Lines before the one containing "[Actuele rentes] (699, 583)" are to be skipped; reproduce that line and the rest of the records below exactly.
*** DATASET EXCERPTS ***
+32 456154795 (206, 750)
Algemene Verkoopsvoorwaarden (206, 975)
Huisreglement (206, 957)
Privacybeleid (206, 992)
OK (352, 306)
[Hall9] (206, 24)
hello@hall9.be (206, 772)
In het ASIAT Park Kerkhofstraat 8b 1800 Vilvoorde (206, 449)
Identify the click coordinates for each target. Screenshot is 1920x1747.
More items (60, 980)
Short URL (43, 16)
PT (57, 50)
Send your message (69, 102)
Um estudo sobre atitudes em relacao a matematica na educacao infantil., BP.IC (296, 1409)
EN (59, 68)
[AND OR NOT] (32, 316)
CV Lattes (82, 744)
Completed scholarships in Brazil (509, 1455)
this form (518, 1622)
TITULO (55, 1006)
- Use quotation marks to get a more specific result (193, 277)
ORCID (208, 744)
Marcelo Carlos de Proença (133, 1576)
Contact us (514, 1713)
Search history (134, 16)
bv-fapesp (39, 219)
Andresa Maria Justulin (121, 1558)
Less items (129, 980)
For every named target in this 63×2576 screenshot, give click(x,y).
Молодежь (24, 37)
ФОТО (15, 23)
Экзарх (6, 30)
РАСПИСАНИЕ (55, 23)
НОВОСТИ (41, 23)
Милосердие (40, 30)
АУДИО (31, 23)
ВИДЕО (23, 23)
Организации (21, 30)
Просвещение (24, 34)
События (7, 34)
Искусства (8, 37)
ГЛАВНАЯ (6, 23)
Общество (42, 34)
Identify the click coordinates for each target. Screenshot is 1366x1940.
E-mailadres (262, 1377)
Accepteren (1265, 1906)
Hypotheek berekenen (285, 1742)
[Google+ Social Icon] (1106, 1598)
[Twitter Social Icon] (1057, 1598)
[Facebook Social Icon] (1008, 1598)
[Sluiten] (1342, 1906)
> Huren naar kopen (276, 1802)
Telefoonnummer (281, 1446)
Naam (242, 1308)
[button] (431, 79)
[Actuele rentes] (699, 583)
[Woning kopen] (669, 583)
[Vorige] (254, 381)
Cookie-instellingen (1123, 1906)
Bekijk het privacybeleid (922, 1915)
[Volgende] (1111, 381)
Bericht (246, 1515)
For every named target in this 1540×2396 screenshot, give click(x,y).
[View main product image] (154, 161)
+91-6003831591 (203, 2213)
*** End of DATASET EXCERPTS ***
> PROBLEM SOLUTION:
[Actuele rentes] (699, 583)
[Woning kopen] (669, 583)
[Vorige] (254, 381)
Cookie-instellingen (1123, 1906)
Bekijk het privacybeleid (922, 1915)
[Volgende] (1111, 381)
Bericht (246, 1515)
For every named target in this 1540×2396 screenshot, give click(x,y).
[View main product image] (154, 161)
+91-6003831591 (203, 2213)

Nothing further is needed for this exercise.